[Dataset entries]
------------------------------------------------
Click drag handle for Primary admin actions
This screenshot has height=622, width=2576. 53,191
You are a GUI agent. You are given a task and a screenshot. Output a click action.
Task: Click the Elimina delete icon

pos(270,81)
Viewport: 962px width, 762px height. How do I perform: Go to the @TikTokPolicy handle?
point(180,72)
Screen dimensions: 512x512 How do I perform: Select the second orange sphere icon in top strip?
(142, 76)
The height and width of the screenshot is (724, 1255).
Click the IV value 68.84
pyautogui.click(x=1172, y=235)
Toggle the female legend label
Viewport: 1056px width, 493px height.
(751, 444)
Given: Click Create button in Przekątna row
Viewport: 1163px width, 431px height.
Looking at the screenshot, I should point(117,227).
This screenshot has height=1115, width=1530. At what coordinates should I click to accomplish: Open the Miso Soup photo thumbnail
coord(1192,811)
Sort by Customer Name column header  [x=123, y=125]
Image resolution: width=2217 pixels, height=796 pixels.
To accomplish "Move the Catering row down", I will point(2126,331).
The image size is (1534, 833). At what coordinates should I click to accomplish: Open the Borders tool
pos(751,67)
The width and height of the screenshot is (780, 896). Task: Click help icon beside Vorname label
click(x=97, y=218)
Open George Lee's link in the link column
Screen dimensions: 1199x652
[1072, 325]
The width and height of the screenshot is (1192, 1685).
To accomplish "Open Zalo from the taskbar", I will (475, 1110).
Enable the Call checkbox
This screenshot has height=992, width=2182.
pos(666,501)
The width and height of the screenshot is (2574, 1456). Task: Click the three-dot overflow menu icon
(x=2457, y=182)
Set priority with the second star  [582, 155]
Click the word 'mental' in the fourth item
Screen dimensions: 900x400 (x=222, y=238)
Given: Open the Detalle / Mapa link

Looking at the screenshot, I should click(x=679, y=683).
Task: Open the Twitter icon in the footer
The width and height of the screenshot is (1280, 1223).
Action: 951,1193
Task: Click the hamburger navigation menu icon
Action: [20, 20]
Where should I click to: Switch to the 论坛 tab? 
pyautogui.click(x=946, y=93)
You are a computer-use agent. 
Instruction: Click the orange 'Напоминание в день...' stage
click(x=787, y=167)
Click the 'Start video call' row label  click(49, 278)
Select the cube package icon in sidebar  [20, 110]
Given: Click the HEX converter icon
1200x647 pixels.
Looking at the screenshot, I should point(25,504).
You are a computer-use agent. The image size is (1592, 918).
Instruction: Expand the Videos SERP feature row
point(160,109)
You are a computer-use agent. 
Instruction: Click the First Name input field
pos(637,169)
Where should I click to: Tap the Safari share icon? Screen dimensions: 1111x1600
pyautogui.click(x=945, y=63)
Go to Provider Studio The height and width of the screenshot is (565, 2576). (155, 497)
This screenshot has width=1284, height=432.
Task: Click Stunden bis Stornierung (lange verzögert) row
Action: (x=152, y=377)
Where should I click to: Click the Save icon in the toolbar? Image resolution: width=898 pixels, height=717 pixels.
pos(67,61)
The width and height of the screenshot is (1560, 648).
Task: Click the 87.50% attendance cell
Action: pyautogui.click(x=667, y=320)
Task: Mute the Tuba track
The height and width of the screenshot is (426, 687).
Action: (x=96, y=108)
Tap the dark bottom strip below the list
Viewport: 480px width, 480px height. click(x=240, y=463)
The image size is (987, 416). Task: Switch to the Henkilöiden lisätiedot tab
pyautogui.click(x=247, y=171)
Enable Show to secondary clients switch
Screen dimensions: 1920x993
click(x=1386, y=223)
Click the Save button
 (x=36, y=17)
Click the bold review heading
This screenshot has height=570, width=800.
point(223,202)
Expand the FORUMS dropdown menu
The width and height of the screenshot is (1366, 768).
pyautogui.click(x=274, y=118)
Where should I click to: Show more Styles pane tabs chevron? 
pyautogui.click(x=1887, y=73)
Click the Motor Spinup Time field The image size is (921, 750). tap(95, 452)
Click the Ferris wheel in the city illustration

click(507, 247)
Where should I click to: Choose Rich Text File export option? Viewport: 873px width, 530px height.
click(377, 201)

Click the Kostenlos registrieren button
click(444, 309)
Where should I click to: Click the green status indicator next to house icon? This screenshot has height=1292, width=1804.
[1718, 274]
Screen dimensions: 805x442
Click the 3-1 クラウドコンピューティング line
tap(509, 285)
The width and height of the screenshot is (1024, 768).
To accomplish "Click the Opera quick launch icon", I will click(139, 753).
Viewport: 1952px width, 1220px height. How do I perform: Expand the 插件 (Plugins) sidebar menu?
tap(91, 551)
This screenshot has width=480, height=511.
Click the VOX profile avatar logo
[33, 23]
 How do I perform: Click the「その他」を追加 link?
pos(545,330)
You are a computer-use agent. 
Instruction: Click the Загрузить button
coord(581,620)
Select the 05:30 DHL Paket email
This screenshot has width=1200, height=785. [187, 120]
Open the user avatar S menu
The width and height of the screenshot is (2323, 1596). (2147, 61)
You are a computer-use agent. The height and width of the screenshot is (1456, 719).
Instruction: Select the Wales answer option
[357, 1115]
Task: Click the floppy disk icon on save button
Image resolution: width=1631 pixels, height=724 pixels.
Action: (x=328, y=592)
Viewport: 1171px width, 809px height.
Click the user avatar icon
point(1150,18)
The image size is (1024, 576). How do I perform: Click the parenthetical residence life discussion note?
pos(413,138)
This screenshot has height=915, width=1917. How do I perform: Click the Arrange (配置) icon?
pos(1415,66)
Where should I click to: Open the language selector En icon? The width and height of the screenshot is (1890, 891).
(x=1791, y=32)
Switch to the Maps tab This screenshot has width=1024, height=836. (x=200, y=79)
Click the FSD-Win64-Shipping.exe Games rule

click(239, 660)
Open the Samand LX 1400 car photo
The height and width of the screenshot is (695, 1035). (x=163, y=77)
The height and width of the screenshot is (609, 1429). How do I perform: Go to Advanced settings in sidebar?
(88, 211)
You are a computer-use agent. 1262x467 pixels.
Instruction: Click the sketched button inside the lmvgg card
------------------------------------------------
- [What you will do]
Would you restate the entries word for word, omitting none?

- [Output of the exercise]
Click drag handle for Primary admin actions
This screenshot has height=622, width=2576. 53,191
You are a GUI agent. You are given a task and a screenshot. Output a click action.
Task: Click the Elimina delete icon

pos(270,81)
Viewport: 962px width, 762px height. How do I perform: Go to the @TikTokPolicy handle?
point(180,72)
Screen dimensions: 512x512 How do I perform: Select the second orange sphere icon in top strip?
(142, 76)
The height and width of the screenshot is (724, 1255).
Click the IV value 68.84
pyautogui.click(x=1172, y=235)
Toggle the female legend label
Viewport: 1056px width, 493px height.
(751, 444)
Given: Click Create button in Przekątna row
Viewport: 1163px width, 431px height.
Looking at the screenshot, I should point(117,227).
This screenshot has height=1115, width=1530. At what coordinates should I click to accomplish: Open the Miso Soup photo thumbnail
coord(1192,811)
Sort by Customer Name column header  [x=123, y=125]
Image resolution: width=2217 pixels, height=796 pixels.
To accomplish "Move the Catering row down", I will point(2126,331).
The image size is (1534, 833). At what coordinates should I click to accomplish: Open the Borders tool
pos(751,67)
The width and height of the screenshot is (780, 896). Task: Click help icon beside Vorname label
click(x=97, y=218)
Open George Lee's link in the link column
Screen dimensions: 1199x652
[1072, 325]
The width and height of the screenshot is (1192, 1685).
To accomplish "Open Zalo from the taskbar", I will (475, 1110).
Enable the Call checkbox
This screenshot has height=992, width=2182.
pos(666,501)
The width and height of the screenshot is (2574, 1456). Task: Click the three-dot overflow menu icon
(x=2457, y=182)
Set priority with the second star  [582, 155]
Click the word 'mental' in the fourth item
Screen dimensions: 900x400 (x=222, y=238)
Given: Open the Detalle / Mapa link

Looking at the screenshot, I should click(x=679, y=683).
Task: Open the Twitter icon in the footer
The width and height of the screenshot is (1280, 1223).
Action: 951,1193
Task: Click the hamburger navigation menu icon
Action: [20, 20]
Where should I click to: Switch to the 论坛 tab? 
pyautogui.click(x=946, y=93)
You are a computer-use agent. 
Instruction: Click the orange 'Напоминание в день...' stage
click(x=787, y=167)
Click the 'Start video call' row label  click(49, 278)
Select the cube package icon in sidebar  [20, 110]
Given: Click the HEX converter icon
1200x647 pixels.
Looking at the screenshot, I should point(25,504).
You are a computer-use agent. The image size is (1592, 918).
Instruction: Expand the Videos SERP feature row
point(160,109)
You are a computer-use agent. 
Instruction: Click the First Name input field
pos(637,169)
Where should I click to: Tap the Safari share icon? Screen dimensions: 1111x1600
pyautogui.click(x=945, y=63)
Go to Provider Studio The height and width of the screenshot is (565, 2576). (155, 497)
This screenshot has width=1284, height=432.
Task: Click Stunden bis Stornierung (lange verzögert) row
Action: (x=152, y=377)
Where should I click to: Click the Save icon in the toolbar? Image resolution: width=898 pixels, height=717 pixels.
pos(67,61)
The width and height of the screenshot is (1560, 648).
Task: Click the 87.50% attendance cell
Action: pyautogui.click(x=667, y=320)
Task: Mute the Tuba track
The height and width of the screenshot is (426, 687).
Action: (x=96, y=108)
Tap the dark bottom strip below the list
Viewport: 480px width, 480px height. click(x=240, y=463)
The image size is (987, 416). Task: Switch to the Henkilöiden lisätiedot tab
pyautogui.click(x=247, y=171)
Enable Show to secondary clients switch
Screen dimensions: 1920x993
click(x=1386, y=223)
Click the Save button
 (x=36, y=17)
Click the bold review heading
This screenshot has height=570, width=800.
point(223,202)
Expand the FORUMS dropdown menu
The width and height of the screenshot is (1366, 768).
pyautogui.click(x=274, y=118)
Where should I click to: Show more Styles pane tabs chevron? 
pyautogui.click(x=1887, y=73)
Click the Motor Spinup Time field The image size is (921, 750). tap(95, 452)
Click the Ferris wheel in the city illustration

click(507, 247)
Where should I click to: Choose Rich Text File export option? Viewport: 873px width, 530px height.
click(377, 201)

Click the Kostenlos registrieren button
click(444, 309)
Where should I click to: Click the green status indicator next to house icon? This screenshot has height=1292, width=1804.
[1718, 274]
Screen dimensions: 805x442
Click the 3-1 クラウドコンピューティング line
tap(509, 285)
The width and height of the screenshot is (1024, 768).
To accomplish "Click the Opera quick launch icon", I will click(139, 753).
Viewport: 1952px width, 1220px height. How do I perform: Expand the 插件 (Plugins) sidebar menu?
tap(91, 551)
This screenshot has width=480, height=511.
Click the VOX profile avatar logo
[33, 23]
 How do I perform: Click the「その他」を追加 link?
pos(545,330)
You are a computer-use agent. 
Instruction: Click the Загрузить button
coord(581,620)
Select the 05:30 DHL Paket email
This screenshot has width=1200, height=785. [187, 120]
Open the user avatar S menu
The width and height of the screenshot is (2323, 1596). (2147, 61)
You are a computer-use agent. The height and width of the screenshot is (1456, 719).
Instruction: Select the Wales answer option
[357, 1115]
Task: Click the floppy disk icon on save button
Image resolution: width=1631 pixels, height=724 pixels.
Action: (x=328, y=592)
Viewport: 1171px width, 809px height.
Click the user avatar icon
point(1150,18)
The image size is (1024, 576). How do I perform: Click the parenthetical residence life discussion note?
pos(413,138)
This screenshot has height=915, width=1917. How do I perform: Click the Arrange (配置) icon?
pos(1415,66)
Where should I click to: Open the language selector En icon? The width and height of the screenshot is (1890, 891).
(x=1791, y=32)
Switch to the Maps tab This screenshot has width=1024, height=836. (x=200, y=79)
Click the FSD-Win64-Shipping.exe Games rule

click(239, 660)
Open the Samand LX 1400 car photo
The height and width of the screenshot is (695, 1035). (x=163, y=77)
The height and width of the screenshot is (609, 1429). How do I perform: Go to Advanced settings in sidebar?
(88, 211)
You are a computer-use agent. 1262x467 pixels.
Instruction: Click the sketched button inside the lmvgg card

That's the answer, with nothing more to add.